• YOUR INSTRUCTIONS
Copy, from the data below, each line that has the word "agent".

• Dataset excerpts

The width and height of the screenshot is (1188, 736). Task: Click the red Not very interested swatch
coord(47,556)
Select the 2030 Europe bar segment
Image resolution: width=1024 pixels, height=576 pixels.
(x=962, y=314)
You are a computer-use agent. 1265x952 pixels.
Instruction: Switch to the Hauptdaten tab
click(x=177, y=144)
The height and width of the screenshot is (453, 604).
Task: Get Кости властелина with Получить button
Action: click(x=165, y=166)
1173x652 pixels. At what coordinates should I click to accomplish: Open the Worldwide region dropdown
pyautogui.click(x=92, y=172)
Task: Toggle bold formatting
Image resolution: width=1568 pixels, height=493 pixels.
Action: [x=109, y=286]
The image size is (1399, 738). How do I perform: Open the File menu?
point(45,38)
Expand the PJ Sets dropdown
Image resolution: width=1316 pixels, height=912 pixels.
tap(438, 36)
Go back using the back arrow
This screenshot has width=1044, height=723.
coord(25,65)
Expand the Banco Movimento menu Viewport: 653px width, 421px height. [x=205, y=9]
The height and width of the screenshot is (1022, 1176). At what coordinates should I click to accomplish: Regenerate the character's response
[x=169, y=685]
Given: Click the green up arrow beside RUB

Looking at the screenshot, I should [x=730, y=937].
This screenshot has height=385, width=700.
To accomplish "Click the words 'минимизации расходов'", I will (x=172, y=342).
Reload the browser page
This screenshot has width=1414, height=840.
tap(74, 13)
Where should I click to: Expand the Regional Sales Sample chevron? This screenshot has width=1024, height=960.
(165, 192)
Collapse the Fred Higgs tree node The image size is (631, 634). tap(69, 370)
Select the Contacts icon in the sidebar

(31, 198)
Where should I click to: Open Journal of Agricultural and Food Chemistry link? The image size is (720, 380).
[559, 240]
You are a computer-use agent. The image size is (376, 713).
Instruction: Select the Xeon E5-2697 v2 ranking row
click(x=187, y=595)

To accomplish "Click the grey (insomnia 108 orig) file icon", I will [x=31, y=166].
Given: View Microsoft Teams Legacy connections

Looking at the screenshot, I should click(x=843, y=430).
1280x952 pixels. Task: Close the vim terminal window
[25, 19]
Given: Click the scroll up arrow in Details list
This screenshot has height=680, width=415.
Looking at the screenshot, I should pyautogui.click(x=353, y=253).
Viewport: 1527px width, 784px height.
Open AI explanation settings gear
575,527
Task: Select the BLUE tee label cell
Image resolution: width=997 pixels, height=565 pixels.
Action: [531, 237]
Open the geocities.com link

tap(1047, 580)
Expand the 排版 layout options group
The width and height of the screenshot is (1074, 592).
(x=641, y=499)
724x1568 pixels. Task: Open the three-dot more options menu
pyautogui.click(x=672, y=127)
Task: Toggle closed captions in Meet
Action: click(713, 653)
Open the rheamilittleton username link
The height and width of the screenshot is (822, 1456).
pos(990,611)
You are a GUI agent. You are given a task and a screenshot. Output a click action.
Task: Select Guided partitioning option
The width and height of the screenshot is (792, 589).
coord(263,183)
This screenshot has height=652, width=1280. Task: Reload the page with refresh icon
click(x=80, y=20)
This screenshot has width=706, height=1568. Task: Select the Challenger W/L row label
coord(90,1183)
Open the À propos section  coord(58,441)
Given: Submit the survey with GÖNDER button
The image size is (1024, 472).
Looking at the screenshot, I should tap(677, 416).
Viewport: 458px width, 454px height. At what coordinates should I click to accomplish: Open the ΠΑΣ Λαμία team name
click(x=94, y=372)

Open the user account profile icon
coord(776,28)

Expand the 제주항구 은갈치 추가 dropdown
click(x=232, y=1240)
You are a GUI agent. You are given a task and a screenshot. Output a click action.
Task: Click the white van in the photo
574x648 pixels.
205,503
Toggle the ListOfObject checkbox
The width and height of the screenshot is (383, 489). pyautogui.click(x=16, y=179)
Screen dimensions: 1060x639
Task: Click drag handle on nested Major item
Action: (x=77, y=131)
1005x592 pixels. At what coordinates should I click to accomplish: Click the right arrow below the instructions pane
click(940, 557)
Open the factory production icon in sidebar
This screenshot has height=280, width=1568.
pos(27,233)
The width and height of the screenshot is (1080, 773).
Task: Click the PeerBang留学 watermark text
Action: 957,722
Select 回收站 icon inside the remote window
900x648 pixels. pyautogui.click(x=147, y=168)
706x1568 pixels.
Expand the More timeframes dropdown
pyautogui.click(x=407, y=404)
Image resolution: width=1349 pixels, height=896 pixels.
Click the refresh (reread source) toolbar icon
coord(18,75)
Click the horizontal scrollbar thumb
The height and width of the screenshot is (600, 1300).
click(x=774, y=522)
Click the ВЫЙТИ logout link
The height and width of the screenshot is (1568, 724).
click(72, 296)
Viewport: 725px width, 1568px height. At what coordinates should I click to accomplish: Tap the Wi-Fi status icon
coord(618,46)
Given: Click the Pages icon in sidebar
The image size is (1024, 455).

• EXPECTED ANSWER
You are a computer-use agent. 1265x952 pixels.
You are a computer-use agent. The image size is (376, 713).
You are a GUI agent. You are given a task and a screenshot. Output a click action.
You are a GUI agent. You are given a task and a screenshot. Output a click action.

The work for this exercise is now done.